国民皆保険が叫ばれたのは戦前、ところがこれは衆議院を審議未了で通過せず、日の目を見なかった。実現したのは昭和三十六年。
この国民健康保険は税とする行政、料とするところと二つに分かれているが、どちらを取るかは行政に任かされている。八戸市は税を取っている。税の時効は5年、料は3年と異なる。ここに問題が生ずる。
八戸市の場合は市民からの国保税は、総収入の32%で後は国と県からの補助等。この32%の税賦課を決めるのが国保年金課。市民の収入により税額を決定。
この税を払えない人が538件ある。これらの人の前に、保険料が納入されないことを楯に、短期保険証を発給、これは三ヶ月間しか有効しない。税を納入するとまた伸びるが、払えなくなると、市は見放して、十割、つまり全額を自分で払えという資格証を出す。
これを貰うと医者にかかっても全額負担となり、医者にかかりたくてもかかれない。これを目撃。ある医院で看護婦が婆ァに診療する前に金を出せという。婆ァは窓口で泣いた。
「腹が痛くてやっとここまで来た。診てほしい」
「お金を先払いしないと診ない。医は仁術じゃない」
「そんなこと言わないで診てくれ」
情けないことだ。言い知れない怒りを感じた。行政は市民の生命と財産を守るところだ。それが守れないは情けない。
明治、大正、昭和の時代なら、こうした悩みもあったかもしれない。しかし、国民皆保険が叫ばれて47年。成熟する期間だ。しかしながら、この風潮はどうしたことだ。NHKでも同様な話が放映された。
路上で昏倒した患者を救急車が搬送、病室で気づいた患者が点滴のチューブを引き抜いて逃走。三日後に路上で死亡。十割負担の人だった。病院での医療行為に支払いができないと逃走したのだ。金が払えずに命を払った。
筆者も若い頃、結核で入院、医療費が払えず昼逃げをした。投薬は一切飲まず寝ていた。飲んだ患者は耳が聞こえなくなった。薬害だ。ストマイつんぼと呼ばれた。医者にかかっていても、こうした嘆きはある。
医者にかかっていての嘆きの大きいのはフィブリノゲン製剤。これを投与されると肝炎を発症。1987年3月に三沢市の産婦人科医院で8人が集団感染した。十年後、三沢市の同医院が当時のフィブリノゲン製剤を保管していることで分析、これらの製剤は製造後15年経過したにも関わらず、いずれにも未だに活力を持った肝炎ウィルスが存在していた。

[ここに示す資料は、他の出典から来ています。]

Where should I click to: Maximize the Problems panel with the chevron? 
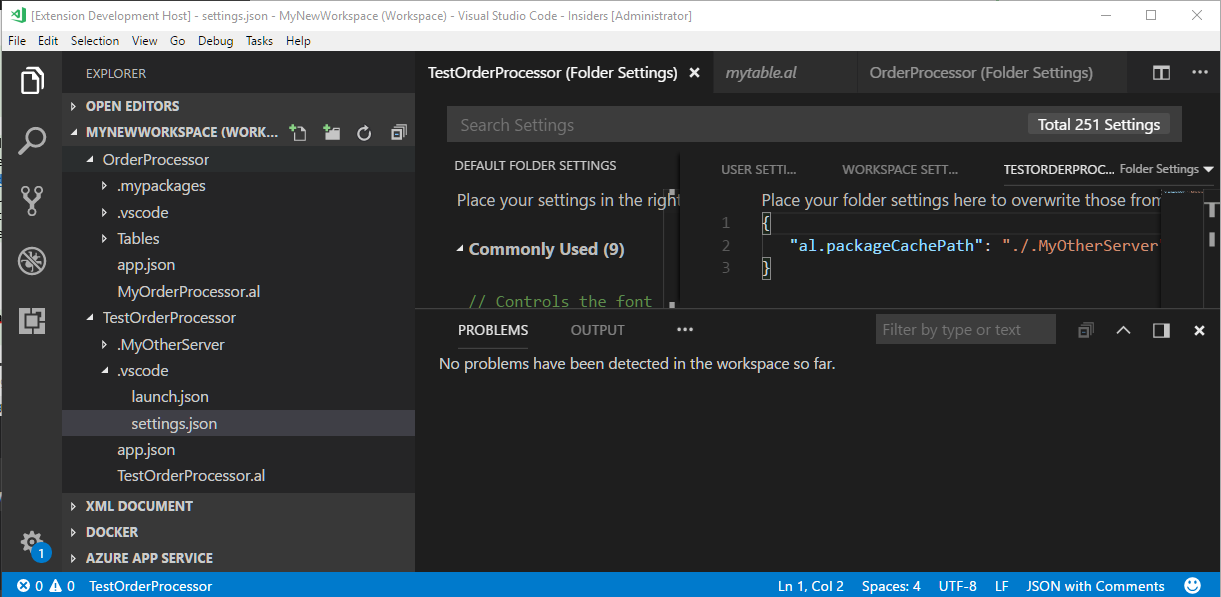coord(1123,330)
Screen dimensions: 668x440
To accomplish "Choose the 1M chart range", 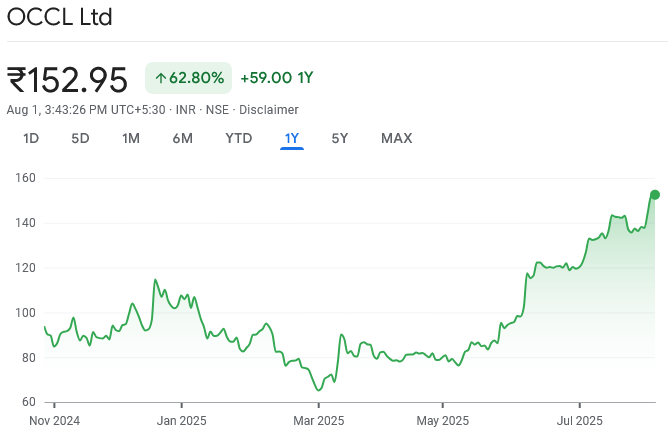I will tap(130, 138).
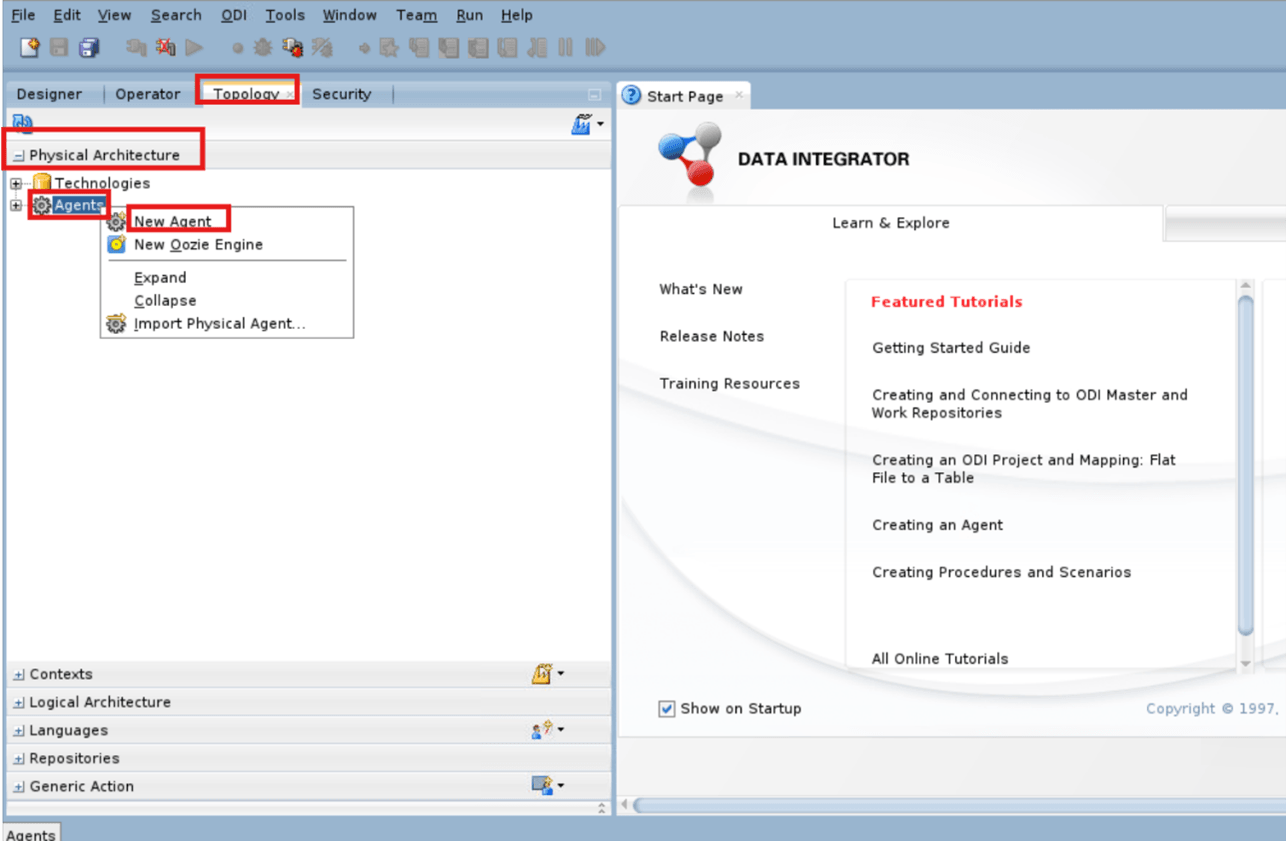Click the New Language icon in Languages panel
This screenshot has width=1286, height=841.
tap(542, 729)
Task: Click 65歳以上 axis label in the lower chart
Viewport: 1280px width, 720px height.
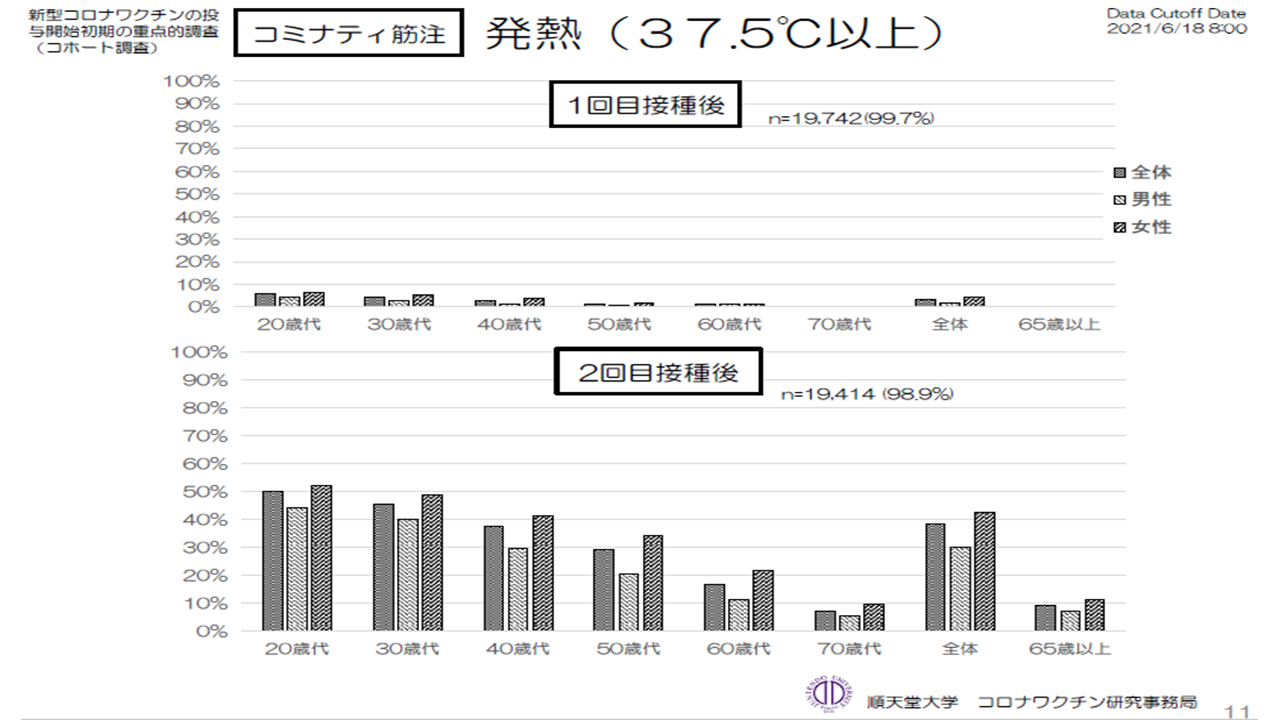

この患者が八戸にもいる。八戸市議会、平成20年4月21日民生協議会記録から。投与件数は126件、実患者数は123人となっております。 次に、今回判明した21件の今後の対応ですが、基本的には3月の対応と同じで、投与患者には、住所等を確認後に検査、治療を受けていただくために使用した事実を文書で通知する。しかし投与患者の住所等が確認できない患者分については、市民病院ホームページに公開し、問い合わせに対応する。最後になりましたが、3月に報告した102人のその後の対応状況ですが、文書による通知ができたものが33名、所在調査中でとりあえず4月18日にホームページに公開したものが44名、死亡確認が25名となっております。
このように医療機関にかかっていても危ない時代ではあるが、金がなくて保険制度が使えないは情けない。
国保課が課税を決定し、短期保険証。資格証発行までは責任があるが、税を納入できなかった人は収納課に回される。この収納の文字が気になる。収は予定したものが入ってくる。納はおさめるで、予定したものを納めるという意味。予定した通りにならないから問題で、予定したとおりになれば悩みも困惑もない。
そこで出たのは医院の窓口での嘆きだ。困惑者538人をどうやったら解消できるか。収納課ではこれら538人の徹底追跡調査を6月の一ヶ月間を費やして調査。その結果、8割と面会できなかった。残り2割は支払い方法などを相談中。うち一人は生活保護に回ったという。
国保税も支払えない人は生活困窮者なのだろう。これらの人々が生活保護を受けることが肝要。八戸市内の生活保護世帯数は2644世帯、青森市は5204世帯、弘前市は2981世帯、人口比率でいうと、八戸を100とすると、青森市は158、弘前は150と八戸より生活保護世帯は圧倒的に多い。
この数字から八戸市役所は意図的に生活保護を認めないようにしているのか。困民を苛めている。数字は嘘をつかない。これが意味するのは、職員の意図、あるいは怠慢だ。本来受給できるものをさせないのは、国民が受けるべき制度を生かしきれていない。